While much research is focused on specific components of a ship such as main engine, boilers, propeller and so on, Fabian Tillig, PhD student at Chalmers, takes a holistic and generic approach in his research on energy efficient shipping and operation.
Fabian Tillig, PhD students at Chalmers, department of Shipping and Marine Technology, was one of several interesting speakers at the Lighthouse seminar about energy efficient shipping. This is the first of a number of short summaries of the seminar.
A generic energy systems model for energy efficient ship design and operation
Fabian Tillig, PhD student, Chalmers University of Technology
- For a model to be generic we have to look at, where is the energy actually going? When we look at propulsion, the actual task of transporting cargo from point A to B, we see that energy losses occur inside and outside of the ship, Fabian Tillig says.
Tillig points out that:
• Components of the ship as an energy system are coupled and they interact with each other.
• The efficiency of most components depends on the state of operation the ship is in
• The performance of the whole system depends on the performance of each component and its interactions
• A holistic view on the system can avoid sub-optimisation
- We are trying to look at the whole ship. We have an outside, we have resistance, we have propeller, we have a lot inside, and everything depends on the outside as well. And even more, everything is coupled. Somehow we have to find a way to mathematical or empirical model these parts, in a generic way, Fabian Tillig says.

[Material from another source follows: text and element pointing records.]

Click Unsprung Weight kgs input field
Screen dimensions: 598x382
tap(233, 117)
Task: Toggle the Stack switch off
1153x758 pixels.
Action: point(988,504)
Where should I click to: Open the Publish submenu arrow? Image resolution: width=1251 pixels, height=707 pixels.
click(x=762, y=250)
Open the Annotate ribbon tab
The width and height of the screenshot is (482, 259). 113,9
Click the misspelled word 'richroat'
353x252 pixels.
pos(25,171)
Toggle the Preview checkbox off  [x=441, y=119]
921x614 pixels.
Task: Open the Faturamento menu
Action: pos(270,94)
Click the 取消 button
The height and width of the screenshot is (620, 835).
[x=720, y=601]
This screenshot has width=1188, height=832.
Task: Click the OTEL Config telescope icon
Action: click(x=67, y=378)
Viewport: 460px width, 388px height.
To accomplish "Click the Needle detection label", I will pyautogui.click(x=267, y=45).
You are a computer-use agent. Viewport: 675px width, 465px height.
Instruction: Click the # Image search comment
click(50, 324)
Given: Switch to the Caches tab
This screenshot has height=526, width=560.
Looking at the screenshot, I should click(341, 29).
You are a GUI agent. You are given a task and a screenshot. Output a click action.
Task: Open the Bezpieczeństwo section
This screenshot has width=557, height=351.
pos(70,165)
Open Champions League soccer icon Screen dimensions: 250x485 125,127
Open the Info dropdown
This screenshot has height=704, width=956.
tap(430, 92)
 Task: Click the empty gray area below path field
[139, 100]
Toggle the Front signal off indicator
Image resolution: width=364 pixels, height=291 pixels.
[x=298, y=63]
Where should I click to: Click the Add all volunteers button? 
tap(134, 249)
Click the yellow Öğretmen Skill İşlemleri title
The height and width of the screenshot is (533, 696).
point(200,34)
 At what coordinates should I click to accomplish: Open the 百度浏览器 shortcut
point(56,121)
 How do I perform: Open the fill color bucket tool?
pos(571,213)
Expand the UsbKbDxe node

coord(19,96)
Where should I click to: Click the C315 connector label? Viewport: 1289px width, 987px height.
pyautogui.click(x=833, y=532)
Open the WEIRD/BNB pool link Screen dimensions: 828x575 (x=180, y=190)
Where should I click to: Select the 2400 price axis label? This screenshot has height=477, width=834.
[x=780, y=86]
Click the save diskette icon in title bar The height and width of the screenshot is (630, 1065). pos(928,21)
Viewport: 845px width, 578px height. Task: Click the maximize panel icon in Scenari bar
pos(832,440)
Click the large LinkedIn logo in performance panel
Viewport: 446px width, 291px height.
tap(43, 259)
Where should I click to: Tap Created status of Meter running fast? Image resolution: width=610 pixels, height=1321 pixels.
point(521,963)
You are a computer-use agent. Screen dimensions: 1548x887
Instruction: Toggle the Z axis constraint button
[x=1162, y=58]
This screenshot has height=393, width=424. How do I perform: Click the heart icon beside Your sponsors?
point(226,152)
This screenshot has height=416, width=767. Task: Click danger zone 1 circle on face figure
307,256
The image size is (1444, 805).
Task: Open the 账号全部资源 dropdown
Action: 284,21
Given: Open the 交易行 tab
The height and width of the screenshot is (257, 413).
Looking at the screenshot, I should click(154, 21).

In the research a generic Aframax tanker was created and the main engine, propulsion and resistance were modelled and tested during simulations of a 3000 mile route. And as an example, by adjusting speed and power settings the model show that you should avoid high speed regions in order to keep energy consumption down.
The research will continue with validation of the model and also further examine different resistance models. And Fabian Tilligs generic model has already drawn attention from the industry.
Carnival Corporation operates more than a hundred cruise ships and is collecting data from their ships in order to build a new simulator based on the royal regal class ship. Data that researchers as Fabian Tillig can benefit from.
- We are getting data from all of our ships. Waste heat recovery, exhaust system, fuel consumptions, trim and so on. So there´s a potential for a lot of data, if you are looking for that. I’m sure we can do something, Brendan O’Keeffe, principal engineer at Carnival said during the seminar.
Fabian Tillig concluded his presentation by pointing out that at holistic or actually generic energy system model can provide feasible design targets. Which is shown by the fuel consumption simulations.
- It is not about making just the main engine more efficient or the hull or the propeller more efficient. It is important to say, we make the whole thing more efficient, Fabian Tillig says.